[Data listing]
━━━━━━━━━━
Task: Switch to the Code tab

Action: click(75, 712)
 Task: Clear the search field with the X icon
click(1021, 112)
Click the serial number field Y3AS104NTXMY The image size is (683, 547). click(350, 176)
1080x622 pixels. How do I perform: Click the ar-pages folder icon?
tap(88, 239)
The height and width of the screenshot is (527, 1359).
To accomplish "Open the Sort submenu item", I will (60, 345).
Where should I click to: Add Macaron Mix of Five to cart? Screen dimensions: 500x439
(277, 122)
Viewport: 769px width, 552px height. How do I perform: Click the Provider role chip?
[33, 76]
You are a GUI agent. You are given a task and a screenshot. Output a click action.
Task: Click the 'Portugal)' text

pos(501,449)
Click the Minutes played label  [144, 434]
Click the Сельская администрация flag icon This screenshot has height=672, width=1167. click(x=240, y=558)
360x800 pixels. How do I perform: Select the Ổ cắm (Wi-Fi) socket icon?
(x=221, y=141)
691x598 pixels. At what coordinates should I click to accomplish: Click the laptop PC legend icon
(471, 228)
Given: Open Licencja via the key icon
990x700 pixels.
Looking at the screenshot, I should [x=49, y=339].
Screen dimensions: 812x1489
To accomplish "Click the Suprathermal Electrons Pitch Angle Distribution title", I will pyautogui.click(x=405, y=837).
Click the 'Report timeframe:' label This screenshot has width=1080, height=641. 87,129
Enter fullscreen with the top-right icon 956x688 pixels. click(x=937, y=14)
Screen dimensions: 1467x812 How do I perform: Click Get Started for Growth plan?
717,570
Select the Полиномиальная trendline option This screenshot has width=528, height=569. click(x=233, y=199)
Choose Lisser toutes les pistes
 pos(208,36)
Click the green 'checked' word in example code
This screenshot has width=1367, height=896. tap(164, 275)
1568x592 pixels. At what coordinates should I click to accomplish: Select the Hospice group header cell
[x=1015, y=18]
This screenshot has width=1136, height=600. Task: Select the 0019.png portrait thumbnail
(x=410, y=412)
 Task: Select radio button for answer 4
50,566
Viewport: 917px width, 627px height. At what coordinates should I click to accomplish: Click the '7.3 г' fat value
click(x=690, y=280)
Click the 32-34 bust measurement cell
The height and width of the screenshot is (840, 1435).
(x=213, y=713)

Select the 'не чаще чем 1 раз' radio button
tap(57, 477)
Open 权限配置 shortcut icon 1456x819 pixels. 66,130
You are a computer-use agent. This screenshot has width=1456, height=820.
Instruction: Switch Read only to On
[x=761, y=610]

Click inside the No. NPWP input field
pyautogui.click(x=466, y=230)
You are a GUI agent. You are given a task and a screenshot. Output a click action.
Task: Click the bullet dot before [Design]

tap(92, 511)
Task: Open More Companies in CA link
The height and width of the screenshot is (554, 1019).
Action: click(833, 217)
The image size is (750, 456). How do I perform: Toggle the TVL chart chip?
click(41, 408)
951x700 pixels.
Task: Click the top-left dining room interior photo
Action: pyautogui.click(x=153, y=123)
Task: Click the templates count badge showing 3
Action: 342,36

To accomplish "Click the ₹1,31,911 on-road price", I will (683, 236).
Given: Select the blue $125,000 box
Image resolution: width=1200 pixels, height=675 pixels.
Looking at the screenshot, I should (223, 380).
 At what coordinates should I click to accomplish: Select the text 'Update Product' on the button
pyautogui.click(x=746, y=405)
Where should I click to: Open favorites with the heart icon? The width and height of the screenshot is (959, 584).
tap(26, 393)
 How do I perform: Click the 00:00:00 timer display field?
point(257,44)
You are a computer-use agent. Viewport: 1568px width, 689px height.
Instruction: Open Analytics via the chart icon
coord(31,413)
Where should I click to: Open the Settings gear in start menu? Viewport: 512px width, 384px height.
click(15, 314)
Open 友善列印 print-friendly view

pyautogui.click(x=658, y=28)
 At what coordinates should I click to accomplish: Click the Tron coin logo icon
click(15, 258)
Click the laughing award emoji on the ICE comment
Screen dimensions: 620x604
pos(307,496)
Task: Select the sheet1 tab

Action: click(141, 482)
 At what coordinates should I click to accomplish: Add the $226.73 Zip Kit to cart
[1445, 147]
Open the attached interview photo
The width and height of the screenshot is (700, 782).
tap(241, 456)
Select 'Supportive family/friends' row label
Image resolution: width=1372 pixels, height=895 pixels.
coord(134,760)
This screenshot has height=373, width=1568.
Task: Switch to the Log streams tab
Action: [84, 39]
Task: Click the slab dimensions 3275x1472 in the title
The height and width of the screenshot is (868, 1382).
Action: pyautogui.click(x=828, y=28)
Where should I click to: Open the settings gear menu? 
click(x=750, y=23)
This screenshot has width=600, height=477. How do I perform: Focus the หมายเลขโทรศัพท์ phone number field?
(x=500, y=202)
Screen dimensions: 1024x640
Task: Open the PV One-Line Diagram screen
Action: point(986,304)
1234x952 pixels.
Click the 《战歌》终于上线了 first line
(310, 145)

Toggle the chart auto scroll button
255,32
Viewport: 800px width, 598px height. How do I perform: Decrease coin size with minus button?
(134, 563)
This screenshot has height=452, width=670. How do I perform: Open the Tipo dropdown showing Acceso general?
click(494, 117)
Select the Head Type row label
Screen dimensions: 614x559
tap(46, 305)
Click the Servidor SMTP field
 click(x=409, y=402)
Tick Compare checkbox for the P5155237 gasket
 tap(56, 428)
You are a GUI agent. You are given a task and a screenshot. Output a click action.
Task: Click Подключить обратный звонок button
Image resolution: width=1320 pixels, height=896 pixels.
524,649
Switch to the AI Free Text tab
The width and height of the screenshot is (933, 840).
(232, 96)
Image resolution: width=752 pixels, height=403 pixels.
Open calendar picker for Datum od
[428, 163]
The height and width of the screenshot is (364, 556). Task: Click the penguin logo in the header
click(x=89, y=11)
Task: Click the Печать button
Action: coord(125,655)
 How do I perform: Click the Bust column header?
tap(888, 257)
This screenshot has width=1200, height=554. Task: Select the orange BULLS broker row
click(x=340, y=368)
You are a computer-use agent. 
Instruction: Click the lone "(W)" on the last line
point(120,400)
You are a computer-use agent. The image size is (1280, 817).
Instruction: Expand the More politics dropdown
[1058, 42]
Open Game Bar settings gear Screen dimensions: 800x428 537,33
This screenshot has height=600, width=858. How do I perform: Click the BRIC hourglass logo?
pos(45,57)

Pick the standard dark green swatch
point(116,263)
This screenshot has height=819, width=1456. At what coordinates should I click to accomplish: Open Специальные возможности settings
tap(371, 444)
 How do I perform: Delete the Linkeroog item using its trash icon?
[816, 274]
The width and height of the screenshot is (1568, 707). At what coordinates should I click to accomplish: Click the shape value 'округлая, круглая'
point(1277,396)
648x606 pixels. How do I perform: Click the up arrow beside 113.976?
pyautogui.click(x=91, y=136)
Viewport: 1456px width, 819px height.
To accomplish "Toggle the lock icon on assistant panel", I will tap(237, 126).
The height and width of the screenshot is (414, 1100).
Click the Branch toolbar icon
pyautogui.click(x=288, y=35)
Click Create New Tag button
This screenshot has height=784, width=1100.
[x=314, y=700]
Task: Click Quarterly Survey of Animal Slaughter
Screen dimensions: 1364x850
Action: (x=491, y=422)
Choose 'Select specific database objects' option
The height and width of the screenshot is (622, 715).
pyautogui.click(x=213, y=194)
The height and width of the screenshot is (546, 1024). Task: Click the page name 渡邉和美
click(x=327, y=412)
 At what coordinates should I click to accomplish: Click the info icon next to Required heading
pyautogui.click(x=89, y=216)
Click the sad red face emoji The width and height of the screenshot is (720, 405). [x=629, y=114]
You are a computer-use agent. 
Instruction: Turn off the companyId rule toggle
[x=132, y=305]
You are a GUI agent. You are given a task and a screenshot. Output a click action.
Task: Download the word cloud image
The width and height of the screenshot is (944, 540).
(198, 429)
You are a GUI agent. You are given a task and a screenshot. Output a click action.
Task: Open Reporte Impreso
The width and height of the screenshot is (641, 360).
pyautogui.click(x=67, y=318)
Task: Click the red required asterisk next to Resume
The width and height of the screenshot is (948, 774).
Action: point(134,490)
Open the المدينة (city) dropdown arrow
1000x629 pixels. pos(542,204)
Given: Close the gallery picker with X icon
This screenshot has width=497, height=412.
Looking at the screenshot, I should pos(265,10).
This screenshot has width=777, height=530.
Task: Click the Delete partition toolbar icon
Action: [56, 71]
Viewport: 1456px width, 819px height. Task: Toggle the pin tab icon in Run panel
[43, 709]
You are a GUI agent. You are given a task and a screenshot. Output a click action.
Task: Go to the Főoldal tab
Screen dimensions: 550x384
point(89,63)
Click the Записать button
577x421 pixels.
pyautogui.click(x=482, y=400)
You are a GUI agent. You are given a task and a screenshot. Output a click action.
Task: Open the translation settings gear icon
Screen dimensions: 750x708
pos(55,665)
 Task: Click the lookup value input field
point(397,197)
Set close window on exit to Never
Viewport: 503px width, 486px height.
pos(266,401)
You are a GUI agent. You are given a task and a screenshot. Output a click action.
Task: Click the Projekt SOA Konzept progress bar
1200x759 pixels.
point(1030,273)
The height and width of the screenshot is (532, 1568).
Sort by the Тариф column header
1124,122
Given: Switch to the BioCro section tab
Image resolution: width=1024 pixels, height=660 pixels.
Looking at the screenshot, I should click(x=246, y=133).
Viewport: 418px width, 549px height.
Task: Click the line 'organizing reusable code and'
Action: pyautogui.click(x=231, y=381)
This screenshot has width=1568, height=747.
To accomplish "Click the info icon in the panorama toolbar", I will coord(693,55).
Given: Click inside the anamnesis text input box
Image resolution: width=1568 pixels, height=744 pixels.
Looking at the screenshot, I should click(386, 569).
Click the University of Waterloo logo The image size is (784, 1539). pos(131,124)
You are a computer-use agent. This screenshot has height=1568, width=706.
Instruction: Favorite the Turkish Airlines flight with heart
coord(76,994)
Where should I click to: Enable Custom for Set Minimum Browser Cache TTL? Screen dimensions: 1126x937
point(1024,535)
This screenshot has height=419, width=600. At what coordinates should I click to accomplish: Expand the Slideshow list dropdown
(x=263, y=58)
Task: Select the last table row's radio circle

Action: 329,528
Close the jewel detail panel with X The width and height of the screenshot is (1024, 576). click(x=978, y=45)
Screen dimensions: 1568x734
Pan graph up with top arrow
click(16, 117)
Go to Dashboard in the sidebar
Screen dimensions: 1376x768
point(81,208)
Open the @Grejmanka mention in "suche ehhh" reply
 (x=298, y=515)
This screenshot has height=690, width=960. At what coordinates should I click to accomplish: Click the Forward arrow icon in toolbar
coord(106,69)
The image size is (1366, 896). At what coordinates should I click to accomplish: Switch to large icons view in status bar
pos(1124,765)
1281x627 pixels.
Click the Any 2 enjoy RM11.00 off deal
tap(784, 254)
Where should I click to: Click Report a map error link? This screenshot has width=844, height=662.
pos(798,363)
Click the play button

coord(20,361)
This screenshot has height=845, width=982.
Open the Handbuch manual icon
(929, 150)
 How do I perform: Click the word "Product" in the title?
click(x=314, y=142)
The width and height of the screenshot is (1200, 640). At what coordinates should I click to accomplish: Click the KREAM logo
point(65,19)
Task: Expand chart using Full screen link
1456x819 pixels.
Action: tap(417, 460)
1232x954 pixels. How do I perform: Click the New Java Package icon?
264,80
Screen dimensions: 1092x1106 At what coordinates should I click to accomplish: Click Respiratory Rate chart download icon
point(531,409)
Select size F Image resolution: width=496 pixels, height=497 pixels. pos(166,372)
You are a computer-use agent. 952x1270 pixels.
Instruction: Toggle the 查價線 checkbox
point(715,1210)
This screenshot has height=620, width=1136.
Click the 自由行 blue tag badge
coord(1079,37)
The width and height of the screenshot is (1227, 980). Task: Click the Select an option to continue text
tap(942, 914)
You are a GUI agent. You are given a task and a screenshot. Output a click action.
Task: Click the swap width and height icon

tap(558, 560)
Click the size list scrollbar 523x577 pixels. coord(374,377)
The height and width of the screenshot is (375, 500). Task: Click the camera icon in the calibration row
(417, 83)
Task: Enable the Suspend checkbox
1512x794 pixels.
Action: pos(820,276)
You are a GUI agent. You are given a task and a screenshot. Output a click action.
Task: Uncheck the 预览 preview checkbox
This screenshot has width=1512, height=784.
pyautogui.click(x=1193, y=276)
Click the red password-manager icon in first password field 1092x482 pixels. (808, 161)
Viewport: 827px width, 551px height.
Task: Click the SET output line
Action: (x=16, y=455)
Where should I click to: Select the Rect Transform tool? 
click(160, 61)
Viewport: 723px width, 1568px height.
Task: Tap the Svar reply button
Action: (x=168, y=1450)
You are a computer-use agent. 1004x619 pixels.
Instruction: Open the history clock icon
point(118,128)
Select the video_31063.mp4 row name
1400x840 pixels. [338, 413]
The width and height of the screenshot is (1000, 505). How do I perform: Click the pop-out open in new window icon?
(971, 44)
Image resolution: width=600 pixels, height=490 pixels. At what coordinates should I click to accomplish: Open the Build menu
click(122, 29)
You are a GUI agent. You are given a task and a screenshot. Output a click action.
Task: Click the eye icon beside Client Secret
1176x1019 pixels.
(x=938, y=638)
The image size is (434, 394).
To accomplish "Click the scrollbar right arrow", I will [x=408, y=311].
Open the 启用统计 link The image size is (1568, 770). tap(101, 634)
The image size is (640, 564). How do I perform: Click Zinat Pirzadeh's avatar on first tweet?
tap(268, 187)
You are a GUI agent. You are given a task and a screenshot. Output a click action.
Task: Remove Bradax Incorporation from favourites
━━━━━━━━━━
_THE TASK:_
Please rewrite the lines from the one containing "The height and width of the screenshot is (532, 1568)." through the one containing "point(1024,535)", both included, as a JSON list of strings with one string per line and blank lines omitted.

_THE COMPLETED TASK:_
[
  "The height and width of the screenshot is (532, 1568).",
  "Sort by the Тариф column header",
  "1124,122",
  "Given: Switch to the BioCro section tab",
  "Image resolution: width=1024 pixels, height=660 pixels.",
  "Looking at the screenshot, I should click(x=246, y=133).",
  "Viewport: 418px width, 549px height.",
  "Task: Click the line 'organizing reusable code and'",
  "Action: pyautogui.click(x=231, y=381)",
  "This screenshot has width=1568, height=747.",
  "To accomplish \"Click the info icon in the panorama toolbar\", I will coord(693,55).",
  "Given: Click inside the anamnesis text input box",
  "Image resolution: width=1568 pixels, height=744 pixels.",
  "Looking at the screenshot, I should click(386, 569).",
  "Click the University of Waterloo logo The image size is (784, 1539). pos(131,124)",
  "You are a computer-use agent. This screenshot has height=1568, width=706.",
  "Instruction: Favorite the Turkish Airlines flight with heart",
  "coord(76,994)",
  "Where should I click to: Enable Custom for Set Minimum Browser Cache TTL? Screen dimensions: 1126x937",
  "point(1024,535)"
]